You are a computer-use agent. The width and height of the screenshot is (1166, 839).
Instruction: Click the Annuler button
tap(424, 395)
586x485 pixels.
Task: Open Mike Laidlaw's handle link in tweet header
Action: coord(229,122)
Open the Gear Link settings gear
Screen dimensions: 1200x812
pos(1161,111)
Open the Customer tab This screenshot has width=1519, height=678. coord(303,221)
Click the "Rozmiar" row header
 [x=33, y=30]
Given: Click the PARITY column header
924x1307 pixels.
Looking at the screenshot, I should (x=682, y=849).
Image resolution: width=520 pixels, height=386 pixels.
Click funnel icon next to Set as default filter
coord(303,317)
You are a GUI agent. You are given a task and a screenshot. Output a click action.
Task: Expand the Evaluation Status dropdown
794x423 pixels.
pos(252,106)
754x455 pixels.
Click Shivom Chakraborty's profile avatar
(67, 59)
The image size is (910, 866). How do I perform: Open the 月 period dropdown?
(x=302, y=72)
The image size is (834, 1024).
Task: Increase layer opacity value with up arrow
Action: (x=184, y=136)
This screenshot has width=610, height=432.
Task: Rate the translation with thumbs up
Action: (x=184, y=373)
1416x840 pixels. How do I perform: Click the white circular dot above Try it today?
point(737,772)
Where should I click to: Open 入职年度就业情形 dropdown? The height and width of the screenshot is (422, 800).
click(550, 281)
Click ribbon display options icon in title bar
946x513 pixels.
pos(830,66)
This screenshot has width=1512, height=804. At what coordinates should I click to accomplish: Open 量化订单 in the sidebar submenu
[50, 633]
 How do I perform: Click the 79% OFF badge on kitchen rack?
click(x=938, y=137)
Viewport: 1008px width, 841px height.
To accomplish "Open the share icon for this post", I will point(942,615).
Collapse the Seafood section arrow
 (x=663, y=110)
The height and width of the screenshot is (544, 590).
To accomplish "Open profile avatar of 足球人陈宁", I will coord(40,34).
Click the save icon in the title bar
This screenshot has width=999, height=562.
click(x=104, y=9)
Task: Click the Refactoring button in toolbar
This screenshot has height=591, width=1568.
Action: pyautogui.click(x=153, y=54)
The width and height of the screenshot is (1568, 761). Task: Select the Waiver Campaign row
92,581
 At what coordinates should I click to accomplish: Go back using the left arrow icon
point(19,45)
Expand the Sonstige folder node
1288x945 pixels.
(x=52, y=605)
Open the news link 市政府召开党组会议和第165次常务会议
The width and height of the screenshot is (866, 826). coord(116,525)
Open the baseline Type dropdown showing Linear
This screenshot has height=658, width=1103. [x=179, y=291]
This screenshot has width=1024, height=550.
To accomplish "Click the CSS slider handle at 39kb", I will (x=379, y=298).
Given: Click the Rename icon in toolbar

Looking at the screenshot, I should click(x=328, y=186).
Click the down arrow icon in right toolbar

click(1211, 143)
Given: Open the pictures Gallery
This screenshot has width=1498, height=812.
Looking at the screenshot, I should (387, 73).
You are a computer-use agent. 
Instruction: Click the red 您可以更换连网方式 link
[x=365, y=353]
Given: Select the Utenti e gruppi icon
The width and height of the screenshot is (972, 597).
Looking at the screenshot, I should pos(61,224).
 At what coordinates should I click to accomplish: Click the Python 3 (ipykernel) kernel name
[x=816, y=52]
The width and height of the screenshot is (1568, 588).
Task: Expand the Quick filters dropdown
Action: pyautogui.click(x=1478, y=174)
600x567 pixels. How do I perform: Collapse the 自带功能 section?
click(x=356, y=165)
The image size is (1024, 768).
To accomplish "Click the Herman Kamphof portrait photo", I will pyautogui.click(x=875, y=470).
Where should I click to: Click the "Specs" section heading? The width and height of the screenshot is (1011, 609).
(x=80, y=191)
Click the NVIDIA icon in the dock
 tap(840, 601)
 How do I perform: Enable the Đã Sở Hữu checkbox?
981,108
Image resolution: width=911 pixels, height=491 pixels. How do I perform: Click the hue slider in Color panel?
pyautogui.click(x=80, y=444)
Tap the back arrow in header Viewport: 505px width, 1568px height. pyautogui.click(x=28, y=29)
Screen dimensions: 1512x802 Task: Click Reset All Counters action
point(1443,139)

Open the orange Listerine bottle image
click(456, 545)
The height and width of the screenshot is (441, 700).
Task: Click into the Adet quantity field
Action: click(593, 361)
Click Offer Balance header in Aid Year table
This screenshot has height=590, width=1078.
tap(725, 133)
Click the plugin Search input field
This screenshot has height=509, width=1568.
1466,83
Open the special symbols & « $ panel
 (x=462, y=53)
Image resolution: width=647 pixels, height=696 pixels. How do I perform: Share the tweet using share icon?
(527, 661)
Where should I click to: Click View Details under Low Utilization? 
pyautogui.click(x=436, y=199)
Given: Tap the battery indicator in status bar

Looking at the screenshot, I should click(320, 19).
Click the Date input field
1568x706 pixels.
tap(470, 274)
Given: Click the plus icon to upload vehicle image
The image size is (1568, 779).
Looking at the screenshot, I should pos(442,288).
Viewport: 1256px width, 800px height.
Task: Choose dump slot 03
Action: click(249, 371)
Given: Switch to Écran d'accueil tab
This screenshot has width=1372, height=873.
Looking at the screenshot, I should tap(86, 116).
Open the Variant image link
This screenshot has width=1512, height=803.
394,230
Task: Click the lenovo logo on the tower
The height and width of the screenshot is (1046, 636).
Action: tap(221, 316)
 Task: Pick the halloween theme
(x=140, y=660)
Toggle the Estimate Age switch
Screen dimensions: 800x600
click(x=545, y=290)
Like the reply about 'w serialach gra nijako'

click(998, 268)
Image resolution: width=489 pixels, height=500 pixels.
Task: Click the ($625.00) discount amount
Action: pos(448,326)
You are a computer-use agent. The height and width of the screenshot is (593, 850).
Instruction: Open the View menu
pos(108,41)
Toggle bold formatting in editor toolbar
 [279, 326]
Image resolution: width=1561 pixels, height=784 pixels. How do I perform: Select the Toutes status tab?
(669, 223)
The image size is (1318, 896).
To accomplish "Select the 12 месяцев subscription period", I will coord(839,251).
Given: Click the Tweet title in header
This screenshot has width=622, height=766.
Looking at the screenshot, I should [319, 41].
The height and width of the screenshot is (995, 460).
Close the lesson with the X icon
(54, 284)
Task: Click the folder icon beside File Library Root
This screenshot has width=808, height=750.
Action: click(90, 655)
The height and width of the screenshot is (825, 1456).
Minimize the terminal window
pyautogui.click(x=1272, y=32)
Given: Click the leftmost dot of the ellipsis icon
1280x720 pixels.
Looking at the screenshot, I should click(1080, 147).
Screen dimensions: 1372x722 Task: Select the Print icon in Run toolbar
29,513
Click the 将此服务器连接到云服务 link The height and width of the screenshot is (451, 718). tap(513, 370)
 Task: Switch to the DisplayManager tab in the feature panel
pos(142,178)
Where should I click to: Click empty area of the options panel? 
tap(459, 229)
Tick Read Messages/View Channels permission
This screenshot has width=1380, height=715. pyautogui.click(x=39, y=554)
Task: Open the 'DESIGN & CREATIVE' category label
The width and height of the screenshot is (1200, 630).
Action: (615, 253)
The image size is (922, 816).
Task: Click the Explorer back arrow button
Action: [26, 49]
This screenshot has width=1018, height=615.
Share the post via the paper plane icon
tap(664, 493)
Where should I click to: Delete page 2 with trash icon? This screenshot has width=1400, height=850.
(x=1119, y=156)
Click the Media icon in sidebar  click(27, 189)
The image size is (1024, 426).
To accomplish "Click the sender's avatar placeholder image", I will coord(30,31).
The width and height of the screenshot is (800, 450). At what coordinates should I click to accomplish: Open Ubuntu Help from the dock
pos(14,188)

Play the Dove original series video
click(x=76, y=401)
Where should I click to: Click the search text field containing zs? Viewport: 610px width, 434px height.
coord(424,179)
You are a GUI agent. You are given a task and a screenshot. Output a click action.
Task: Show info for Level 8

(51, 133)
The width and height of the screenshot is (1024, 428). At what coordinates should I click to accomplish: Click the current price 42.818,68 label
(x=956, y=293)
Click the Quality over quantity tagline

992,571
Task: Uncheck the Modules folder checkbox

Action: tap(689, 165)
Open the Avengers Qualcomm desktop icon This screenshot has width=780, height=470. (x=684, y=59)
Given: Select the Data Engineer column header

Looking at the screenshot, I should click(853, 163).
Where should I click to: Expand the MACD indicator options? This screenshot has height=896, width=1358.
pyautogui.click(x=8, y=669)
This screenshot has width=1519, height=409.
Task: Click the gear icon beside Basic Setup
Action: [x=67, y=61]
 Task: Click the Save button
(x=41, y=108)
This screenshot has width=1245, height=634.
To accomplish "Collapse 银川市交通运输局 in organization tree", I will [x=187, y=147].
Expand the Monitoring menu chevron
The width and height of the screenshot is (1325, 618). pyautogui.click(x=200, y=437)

+--

§ **Your objective**
Look in the material above for the line with "Click funnel icon" and the line with "Task: Click the Refactoring button in toolbar", and transcribe exactly those lines and all lines between them, nothing more.

§ **Task response**
Click funnel icon next to Set as default filter
coord(303,317)
You are a GUI agent. You are given a task and a screenshot. Output a click action.
Task: Expand the Evaluation Status dropdown
794x423 pixels.
pos(252,106)
754x455 pixels.
Click Shivom Chakraborty's profile avatar
(67, 59)
The image size is (910, 866). How do I perform: Open the 月 period dropdown?
(x=302, y=72)
The image size is (834, 1024).
Task: Increase layer opacity value with up arrow
Action: (x=184, y=136)
This screenshot has width=610, height=432.
Task: Rate the translation with thumbs up
Action: (x=184, y=373)
1416x840 pixels. How do I perform: Click the white circular dot above Try it today?
point(737,772)
Where should I click to: Open 入职年度就业情形 dropdown? The height and width of the screenshot is (422, 800).
click(550, 281)
Click ribbon display options icon in title bar
946x513 pixels.
pos(830,66)
This screenshot has width=1512, height=804. At what coordinates should I click to accomplish: Open 量化订单 in the sidebar submenu
[50, 633]
 How do I perform: Click the 79% OFF badge on kitchen rack?
click(x=938, y=137)
Viewport: 1008px width, 841px height.
To accomplish "Open the share icon for this post", I will point(942,615).
Collapse the Seafood section arrow
 (x=663, y=110)
The height and width of the screenshot is (544, 590).
To accomplish "Open profile avatar of 足球人陈宁", I will coord(40,34).
Click the save icon in the title bar
This screenshot has width=999, height=562.
click(x=104, y=9)
Task: Click the Refactoring button in toolbar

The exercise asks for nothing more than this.